Roeun has had her garment stall for three years now. Before this, she sold goods from Vietnam and Thailand, but with resentment growing in Cambodia for their eastern and western neighbors and longtime rivals, Roeun says she eventually couldn’t sell the items—most of which were kitschy plastic goods.

On Jan. 22, Chea Vichea, one of the country’s most beloved activists and founder of the garment industry’s powerful Free Trade Union, was gunned down in broad daylight at a busy intersection in Phnom Penh. More than 15,000 mourners marched at Chea’s funeral. He’d received death threats in the past and had recently emerged from six months in hiding.

Chea’s killing is said by some to have been ordered by unnamed officials from Prime Minister Hun Sen’s party because Chea was an outspoken member of the opposition group calling for Hun Sen’s resignation. Roeun, though, won’t comment on this. As a survivor of the Khmer Rouge, fear runs deep. “Everyone is scared,” she says, “but what can we do? He was a good man. He cared more for people than for himself. … [But] I cannot talk about democracy in Cambodia. Everyone knows this.”

The British woman holds up the tangerine shirt again. Roeun watches her, one hand atop a pile of men’s dress shirts, the other resting on her daughter’s shoulder. She wears a black chiffon shirt with sheer sleeves and cream-colored embroidery—the kind of shirt you won’t find in the piles before her.

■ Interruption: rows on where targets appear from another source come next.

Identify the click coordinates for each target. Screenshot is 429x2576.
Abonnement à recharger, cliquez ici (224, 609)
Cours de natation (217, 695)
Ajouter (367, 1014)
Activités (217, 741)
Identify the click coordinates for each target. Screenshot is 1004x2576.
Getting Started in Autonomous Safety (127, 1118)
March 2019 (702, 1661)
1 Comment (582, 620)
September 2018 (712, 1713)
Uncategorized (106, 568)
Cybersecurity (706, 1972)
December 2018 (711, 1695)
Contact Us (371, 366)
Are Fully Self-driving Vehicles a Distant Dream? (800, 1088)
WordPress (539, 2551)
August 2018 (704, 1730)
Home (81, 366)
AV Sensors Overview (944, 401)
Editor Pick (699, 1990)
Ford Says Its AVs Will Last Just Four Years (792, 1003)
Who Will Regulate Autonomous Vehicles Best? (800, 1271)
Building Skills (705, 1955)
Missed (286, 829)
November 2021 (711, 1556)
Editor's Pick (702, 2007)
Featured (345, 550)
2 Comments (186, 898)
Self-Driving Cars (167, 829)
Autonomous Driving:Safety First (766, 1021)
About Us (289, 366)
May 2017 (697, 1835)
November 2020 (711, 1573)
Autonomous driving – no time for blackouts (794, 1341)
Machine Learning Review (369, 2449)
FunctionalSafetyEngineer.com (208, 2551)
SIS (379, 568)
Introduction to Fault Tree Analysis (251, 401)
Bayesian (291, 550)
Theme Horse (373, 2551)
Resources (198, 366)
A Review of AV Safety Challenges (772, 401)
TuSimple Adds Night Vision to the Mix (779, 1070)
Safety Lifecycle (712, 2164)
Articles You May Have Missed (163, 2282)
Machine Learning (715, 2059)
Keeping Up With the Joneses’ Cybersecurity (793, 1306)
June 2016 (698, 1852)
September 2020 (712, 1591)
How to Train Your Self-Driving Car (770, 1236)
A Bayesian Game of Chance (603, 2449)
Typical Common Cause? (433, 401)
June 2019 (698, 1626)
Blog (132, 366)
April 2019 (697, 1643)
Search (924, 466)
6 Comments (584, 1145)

“OK?” the British woman says. “Two dollars is too much. I’ll give you one-fifty.”

Roeun nods once, takes the woman’s money, and folds up the shirt for her. The woman stuffs it into a large plastic bag with the goods she’s purchased from other stalls.

“Sometimes,” Roeun says in Khmer as the woman wanders away, “half of a dollar is a lot to a foreigner.”

Correction, Feb. 19, 2004: This dispatch originally and inaccurately said that Cambodian factories pay $40 per day. The correct figure is $40 per month. (Return to the corrected sentence.)